Uzun bir sessizliğin ardından Matt yine konuştu,
"Hey Shawn'la mı bir şey oldu? Dalgın görünüyosun." Dedi.
"Sen Shawn ve beni nereden biliyorsun?" Dedim. Söylediğim şeye karşı ilginç bir şekilde sırıttı. Komik bir sırıtıştı, ister istemez gülmüştüm.
"Shawn hepimizi çok tehlikeli bir şey varmış gibi Cam'in evine topladı. E tabii hepimiz korktuğumuz için geldik. Sonra söyledi işte. Gelmişken boş boşuna gelmiş olmayalım diye YouTube için birkaç video çektik." Dedi. Ryan umrumda değildi.

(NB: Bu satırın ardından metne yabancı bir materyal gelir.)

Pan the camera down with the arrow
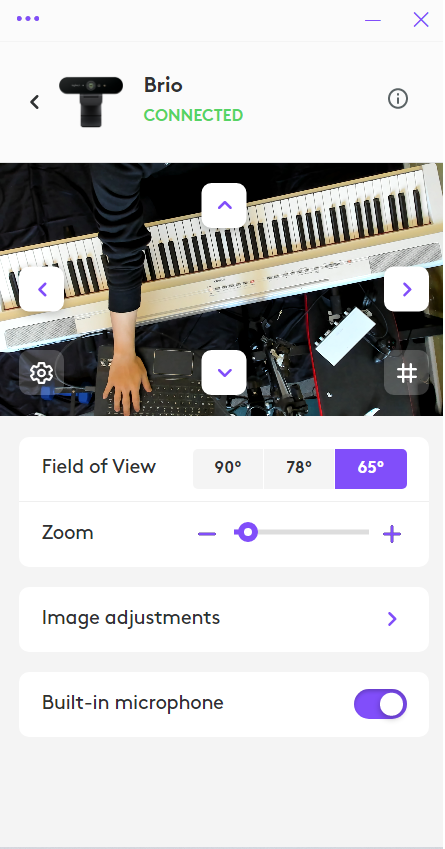 pyautogui.click(x=224, y=373)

Gerçekten değildi.
"Hayır Shawn'la bir sorun yok. Oldukça iyiyiz. Eski erkek arkadaş meselesi ama umrumda değil." Dedim.

Ayağa kalkıp aklıma sonradan gelen şeyle Matt'e döndüm.
"Matt sen neden burdasın?" Dedim.
"Okulu geziyordum. Sonra seni gördüm. Yanına geleyim dedim." Dedi. Ardından okula yeniden girdik. Matt halletmesi gereken okul işleri olduğundan dolayı müdürün yanına gitti. Benim matematik dersim ise bitmişti.

Koridorlar dolmuştu. Bende bir sonraki derse gitmek için dolabıma gidip eşyalarımı aldım.

-
Artık öğle arasında olduğum için çok mutluydum. Yemekhaneye gitmek için koridora çıktığımda Hailey'i Jack'le birazcık (!) yakın gördüm. Hadi ama ben en iyi arkadaştım. Gidip ikisini utandırmam gerekiyordu. Bu arada ayrıntı dikkatimden kaçmamıştı. Favori çiftlerim - annem&babam, Hailey&Jack- bi' yakındı bugün.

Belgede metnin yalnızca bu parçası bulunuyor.